▸ **TEXTO SELECIONADO**:
Assim, tal informação é livremente apreciada pelo julgador, devendo naturalmente ser conjugada com as impressões retiradas da reunião do conselho técnico e da audição do recluso, o que, na feliz expressão do referido Acórdão do Tribunal da Relação do Porto de 22 de Setembro de 2010, «habilita o tribunal a fazer uma avaliação global orientada pelos princípios jurídicos que regem esta matéria».
Feitas estas notas prévias, a convicção do tribunal fundou-se na referida análise conjugada, global e crítica dos seguintes elementos:
- Certidão da decisão condenatória, da liquidação da pena e da respectiva homologação – fls. 4 a 40v;
- Certificado de registo criminal do recluso – fls. 109-110;
- Relatório da equipa dos serviços de tratamento penitenciário da DGRSP – fls. 114v a 117;
- Relatório da equipa dos serviços de reinserção social da DGRSP – fls. 121 a 124v; - Ficha biográfica do recluso – fls. 118 a 120;
- Acta da reunião do conselho técnico (fls. 136) e esclarecimentos aí prestados; - Auto de audição do recluso – fls. 137.

Entradas de dados armazenadas

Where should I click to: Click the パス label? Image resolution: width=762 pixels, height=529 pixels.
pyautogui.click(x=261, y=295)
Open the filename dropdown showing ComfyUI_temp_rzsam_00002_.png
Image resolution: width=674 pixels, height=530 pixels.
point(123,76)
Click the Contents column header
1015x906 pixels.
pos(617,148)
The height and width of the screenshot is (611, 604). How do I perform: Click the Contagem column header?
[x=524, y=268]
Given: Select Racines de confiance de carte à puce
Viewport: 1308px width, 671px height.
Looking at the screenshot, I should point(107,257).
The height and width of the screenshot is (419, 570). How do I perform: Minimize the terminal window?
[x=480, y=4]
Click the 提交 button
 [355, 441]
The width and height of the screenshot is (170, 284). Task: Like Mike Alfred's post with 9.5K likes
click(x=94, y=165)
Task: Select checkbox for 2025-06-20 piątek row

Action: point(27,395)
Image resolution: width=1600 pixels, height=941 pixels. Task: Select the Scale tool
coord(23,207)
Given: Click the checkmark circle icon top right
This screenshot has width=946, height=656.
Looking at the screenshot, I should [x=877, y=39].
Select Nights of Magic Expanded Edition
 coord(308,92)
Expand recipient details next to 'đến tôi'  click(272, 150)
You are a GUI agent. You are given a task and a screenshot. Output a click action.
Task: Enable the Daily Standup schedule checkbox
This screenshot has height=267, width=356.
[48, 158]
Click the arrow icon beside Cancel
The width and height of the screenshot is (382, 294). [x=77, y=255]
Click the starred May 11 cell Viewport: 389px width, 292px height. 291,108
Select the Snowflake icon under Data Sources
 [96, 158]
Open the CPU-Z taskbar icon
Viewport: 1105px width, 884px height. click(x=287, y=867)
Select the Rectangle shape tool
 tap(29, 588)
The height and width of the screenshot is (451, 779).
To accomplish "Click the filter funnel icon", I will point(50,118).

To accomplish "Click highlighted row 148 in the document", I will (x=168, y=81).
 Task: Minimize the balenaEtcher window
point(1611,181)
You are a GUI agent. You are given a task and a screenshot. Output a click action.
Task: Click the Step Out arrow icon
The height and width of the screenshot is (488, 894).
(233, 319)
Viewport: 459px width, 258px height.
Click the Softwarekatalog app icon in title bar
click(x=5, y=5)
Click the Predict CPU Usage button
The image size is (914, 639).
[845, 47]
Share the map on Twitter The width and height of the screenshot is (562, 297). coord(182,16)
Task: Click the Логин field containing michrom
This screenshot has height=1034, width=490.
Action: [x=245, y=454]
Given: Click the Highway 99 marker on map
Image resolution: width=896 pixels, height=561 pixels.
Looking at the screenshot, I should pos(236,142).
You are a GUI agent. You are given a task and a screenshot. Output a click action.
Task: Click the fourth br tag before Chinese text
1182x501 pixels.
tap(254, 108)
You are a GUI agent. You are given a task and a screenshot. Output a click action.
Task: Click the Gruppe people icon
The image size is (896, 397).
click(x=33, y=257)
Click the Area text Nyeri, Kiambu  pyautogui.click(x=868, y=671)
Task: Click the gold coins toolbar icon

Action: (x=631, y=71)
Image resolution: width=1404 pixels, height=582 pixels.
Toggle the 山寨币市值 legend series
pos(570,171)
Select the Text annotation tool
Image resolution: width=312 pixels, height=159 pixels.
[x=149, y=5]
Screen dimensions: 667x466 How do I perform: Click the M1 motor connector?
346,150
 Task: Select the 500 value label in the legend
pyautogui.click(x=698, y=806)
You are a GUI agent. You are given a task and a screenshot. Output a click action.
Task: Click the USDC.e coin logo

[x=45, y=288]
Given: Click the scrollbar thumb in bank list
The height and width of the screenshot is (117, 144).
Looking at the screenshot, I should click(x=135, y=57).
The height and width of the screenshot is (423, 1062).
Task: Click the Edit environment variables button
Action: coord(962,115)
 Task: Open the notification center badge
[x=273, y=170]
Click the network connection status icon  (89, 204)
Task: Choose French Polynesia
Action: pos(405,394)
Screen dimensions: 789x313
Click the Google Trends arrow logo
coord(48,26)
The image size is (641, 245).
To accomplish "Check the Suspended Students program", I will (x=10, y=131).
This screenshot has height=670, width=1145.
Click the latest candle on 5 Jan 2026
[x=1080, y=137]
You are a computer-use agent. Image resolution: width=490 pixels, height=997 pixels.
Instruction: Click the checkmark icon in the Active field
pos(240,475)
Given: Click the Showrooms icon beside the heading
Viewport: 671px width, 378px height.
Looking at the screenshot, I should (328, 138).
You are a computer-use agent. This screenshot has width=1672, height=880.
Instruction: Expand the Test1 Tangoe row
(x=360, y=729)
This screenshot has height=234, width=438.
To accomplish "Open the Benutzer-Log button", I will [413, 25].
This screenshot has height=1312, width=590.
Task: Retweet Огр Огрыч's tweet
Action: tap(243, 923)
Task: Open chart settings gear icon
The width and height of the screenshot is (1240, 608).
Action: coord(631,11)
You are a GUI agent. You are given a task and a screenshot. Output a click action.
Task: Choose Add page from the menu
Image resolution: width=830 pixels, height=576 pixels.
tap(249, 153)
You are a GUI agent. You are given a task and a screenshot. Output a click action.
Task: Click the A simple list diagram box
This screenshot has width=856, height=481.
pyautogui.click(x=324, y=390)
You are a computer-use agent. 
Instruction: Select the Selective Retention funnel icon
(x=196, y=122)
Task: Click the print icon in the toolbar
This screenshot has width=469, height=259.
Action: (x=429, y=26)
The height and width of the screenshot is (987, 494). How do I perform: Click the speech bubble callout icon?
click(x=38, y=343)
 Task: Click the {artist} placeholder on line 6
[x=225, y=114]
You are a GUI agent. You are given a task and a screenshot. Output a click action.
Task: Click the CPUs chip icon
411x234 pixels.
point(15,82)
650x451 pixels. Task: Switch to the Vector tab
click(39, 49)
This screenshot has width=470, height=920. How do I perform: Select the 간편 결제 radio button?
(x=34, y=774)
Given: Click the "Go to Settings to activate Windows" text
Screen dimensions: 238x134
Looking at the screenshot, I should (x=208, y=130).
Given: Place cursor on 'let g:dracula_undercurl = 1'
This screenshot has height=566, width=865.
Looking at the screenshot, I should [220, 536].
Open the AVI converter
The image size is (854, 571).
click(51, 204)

▸ **TAREFA 1**: Enumere os meios de prova em que, segundo o texto selecionado, se fundou a convicção do tribunal, indicando as folhas de cada um.
▸ **TAREFA 2**:
Responda com base no texto selecionado:
(a) De que data é o Acórdão do Tribunal da Relação do Porto citado?
(b) Em que folhas se encontra o certificado de registo criminal do recluso?
(c) Que equipa da DGRSP elaborou o relatório de fls. 121 a 124v?
▸ **TAREFA 3**: Extraia do texto selecionado, sem alterações, o trecho que começa em "Feitas estas notas" e termina em "recluso – fls. 137.", incluindo este último.

▸ **RESPOSTA 1**:
- Certidão da decisão condenatória, da liquidação da pena e da respectiva homologação: fls. 4 a 40v
- Certificado de registo criminal do recluso: fls. 109-110
- Relatório da equipa dos serviços de tratamento penitenciário da DGRSP: fls. 114v a 117
- Relatório da equipa dos serviços de reinserção social da DGRSP: fls. 121 a 124v
- Ficha biográfica do recluso: fls. 118 a 120
- Acta da reunião do conselho técnico e esclarecimentos aí prestados: fls. 136
- Auto de audição do recluso: fls. 137

▸ **RESPOSTA 2**:
(a) 22 de Setembro de 2010.
(b) Fls. 109-110.
(c) A equipa dos serviços de reinserção social.

▸ **RESPOSTA 3**:
Feitas estas notas prévias, a convicção do tribunal fundou-se na referida análise conjugada, global e crítica dos seguintes elementos:
- Certidão da decisão condenatória, da liquidação da pena e da respectiva homologação – fls. 4 a 40v;
- Certificado de registo criminal do recluso – fls. 109-110;
- Relatório da equipa dos serviços de tratamento penitenciário da DGRSP – fls. 114v a 117;
- Relatório da equipa dos serviços de reinserção social da DGRSP – fls. 121 a 124v; - Ficha biográfica do recluso – fls. 118 a 120;
- Acta da reunião do conselho técnico (fls. 136) e esclarecimentos aí prestados; - Auto de audição do recluso – fls. 137.